1 October 2021: Private residential prices kept rising

Private residential price index
The flash estimates of the private residential price index continue to increase by another 0.9% quarter-on-quarter (qoq) in 3Q 2021. After surging 3.3% quarterly growth in the first three months of this year, the rate of price growth returned to a more sustainable rate in 2Q and 3Q 2021. The price expansion of private housing in the July to September quarter was primarily led by property prices in the landed housing market and the city-fringe non-landed segment with the 2.5% and 2.2% qoq growth respectively. Meanwhile, the non-landed property price indices in the Core Central Region (CCR) and Outside Central Region (OCR) dropped slightly by 0.6% and 0.2% qoq respectively. While there was no major residential development that was launched in the cityfringe area last quarter, the property price growth in the Rest of Central Region (RCR) could be fueled by price hikes in some existing launched residential projects. For example, the median transacted prices of major condominiums in the RCR, such as Normanton Park, Ki Residences at Brookvale and Avenue South Residences increased in 3Q 2021 compared to the transacted prices in the second quarter. Since these condominiums were also some of the top-selling projects in 3Q 2021, their price increases would influence the RCR non-landed price index.


According to the reported number of housing units sold, the best-selling project of 3Q 2021 was Pasir Ris 8, which is located in the OCR. This project attracted much media attention when it was launched in July 2021. While some people might have the impression that the units at Pasir Ris 8 were sold at prices as high as $2,000 psf, such units were in the minority. The median transacted price of Pasir Ris 8 in 3Q 2021 was $1,627 psf. Meanwhile, the overall median new sales price in OCR for non-landed properties (excluding EC) from July to September 2021 was $1,617 psf, only $10 psf lower than the median prices of Pasir Ris 8.


The CCR price index for non-landed private housing decreased the most among the three market segments in 3Q 2021. This could be due to some developers deploying a different strategy compared to RCR condominiums. Foreign homebuyers usually contribute significantly to housing demand in the CCR. Amidst the border restrictions, developers of some new luxury condominiums lowered the prices of their projects to attract local buyers and increase sales.

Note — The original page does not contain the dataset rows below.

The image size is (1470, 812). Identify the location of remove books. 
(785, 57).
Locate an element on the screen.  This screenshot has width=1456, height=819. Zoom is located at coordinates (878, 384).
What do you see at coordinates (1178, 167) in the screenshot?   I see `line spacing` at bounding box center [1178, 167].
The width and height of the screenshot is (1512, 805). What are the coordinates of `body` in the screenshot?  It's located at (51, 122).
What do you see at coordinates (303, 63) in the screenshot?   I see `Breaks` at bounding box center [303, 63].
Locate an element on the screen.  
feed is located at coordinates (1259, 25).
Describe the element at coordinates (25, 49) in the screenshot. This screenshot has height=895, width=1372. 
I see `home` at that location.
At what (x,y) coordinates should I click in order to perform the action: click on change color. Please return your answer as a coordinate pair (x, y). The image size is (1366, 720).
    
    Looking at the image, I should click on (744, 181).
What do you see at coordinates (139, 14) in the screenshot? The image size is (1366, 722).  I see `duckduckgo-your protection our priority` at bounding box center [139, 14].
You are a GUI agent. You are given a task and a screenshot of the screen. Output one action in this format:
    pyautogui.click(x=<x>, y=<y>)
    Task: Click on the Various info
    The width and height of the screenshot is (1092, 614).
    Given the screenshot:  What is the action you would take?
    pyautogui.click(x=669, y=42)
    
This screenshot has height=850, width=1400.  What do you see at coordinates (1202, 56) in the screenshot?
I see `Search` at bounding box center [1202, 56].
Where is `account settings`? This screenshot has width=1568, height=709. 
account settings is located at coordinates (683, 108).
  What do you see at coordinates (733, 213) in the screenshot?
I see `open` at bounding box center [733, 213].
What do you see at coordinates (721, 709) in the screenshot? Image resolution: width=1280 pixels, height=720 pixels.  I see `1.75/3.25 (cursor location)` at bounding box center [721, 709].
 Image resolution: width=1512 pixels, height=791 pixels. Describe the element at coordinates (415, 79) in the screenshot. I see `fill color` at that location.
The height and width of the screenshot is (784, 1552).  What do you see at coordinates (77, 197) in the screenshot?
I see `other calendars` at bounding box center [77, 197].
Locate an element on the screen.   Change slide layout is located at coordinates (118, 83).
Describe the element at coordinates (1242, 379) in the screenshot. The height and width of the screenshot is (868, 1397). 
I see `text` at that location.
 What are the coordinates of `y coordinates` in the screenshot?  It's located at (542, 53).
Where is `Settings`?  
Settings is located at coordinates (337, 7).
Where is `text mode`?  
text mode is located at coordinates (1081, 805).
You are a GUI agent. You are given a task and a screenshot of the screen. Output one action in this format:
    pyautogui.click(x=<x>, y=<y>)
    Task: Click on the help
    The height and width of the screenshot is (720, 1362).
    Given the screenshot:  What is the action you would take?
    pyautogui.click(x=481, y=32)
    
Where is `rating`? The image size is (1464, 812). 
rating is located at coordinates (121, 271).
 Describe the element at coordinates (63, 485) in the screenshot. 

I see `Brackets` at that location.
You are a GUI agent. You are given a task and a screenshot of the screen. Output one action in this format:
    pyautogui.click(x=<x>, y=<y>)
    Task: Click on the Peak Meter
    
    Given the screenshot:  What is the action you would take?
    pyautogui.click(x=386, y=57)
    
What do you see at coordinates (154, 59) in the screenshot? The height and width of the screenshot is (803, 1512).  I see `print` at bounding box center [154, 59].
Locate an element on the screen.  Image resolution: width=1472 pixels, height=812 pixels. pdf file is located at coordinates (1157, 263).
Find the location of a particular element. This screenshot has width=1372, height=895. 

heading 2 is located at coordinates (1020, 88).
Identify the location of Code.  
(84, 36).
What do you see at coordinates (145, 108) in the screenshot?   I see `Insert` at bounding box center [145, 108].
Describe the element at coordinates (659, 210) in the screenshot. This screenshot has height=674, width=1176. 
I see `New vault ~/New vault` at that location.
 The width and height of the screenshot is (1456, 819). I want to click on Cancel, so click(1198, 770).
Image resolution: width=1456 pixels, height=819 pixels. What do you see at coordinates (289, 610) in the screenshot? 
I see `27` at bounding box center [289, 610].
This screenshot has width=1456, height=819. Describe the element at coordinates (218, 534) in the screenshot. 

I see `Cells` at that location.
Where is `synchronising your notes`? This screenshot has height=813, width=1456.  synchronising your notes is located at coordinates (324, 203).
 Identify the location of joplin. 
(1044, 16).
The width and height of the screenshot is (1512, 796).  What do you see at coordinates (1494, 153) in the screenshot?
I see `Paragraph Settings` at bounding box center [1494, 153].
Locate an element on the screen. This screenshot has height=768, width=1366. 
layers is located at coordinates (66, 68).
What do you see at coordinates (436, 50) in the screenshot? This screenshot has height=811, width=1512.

For example, the median price of Leedon Green, which was the best-selling CCR project in 3Q 2021, was 2% lower in 3Q 2021 compared to 2Q 2021. It also shows that some local buyers were waiting to acquire prime residential properties when the opportunities became available. 

Outlook

The fourth quarter is usually a lull period, but residential property prices could continue grow at the current pace. This could bring the overall private residential price index to end this year with a 5% to 7% annual rate of growth, which will be higher than the 2.2% property price increase in 2020. In 2022, property prices could continue to increase, partly driven by cost factors, such as higher land cost and construction cost. As a result, developers would have to launch their new projects at higher prices. This would also have an inflationary influence on the prices of resale properties.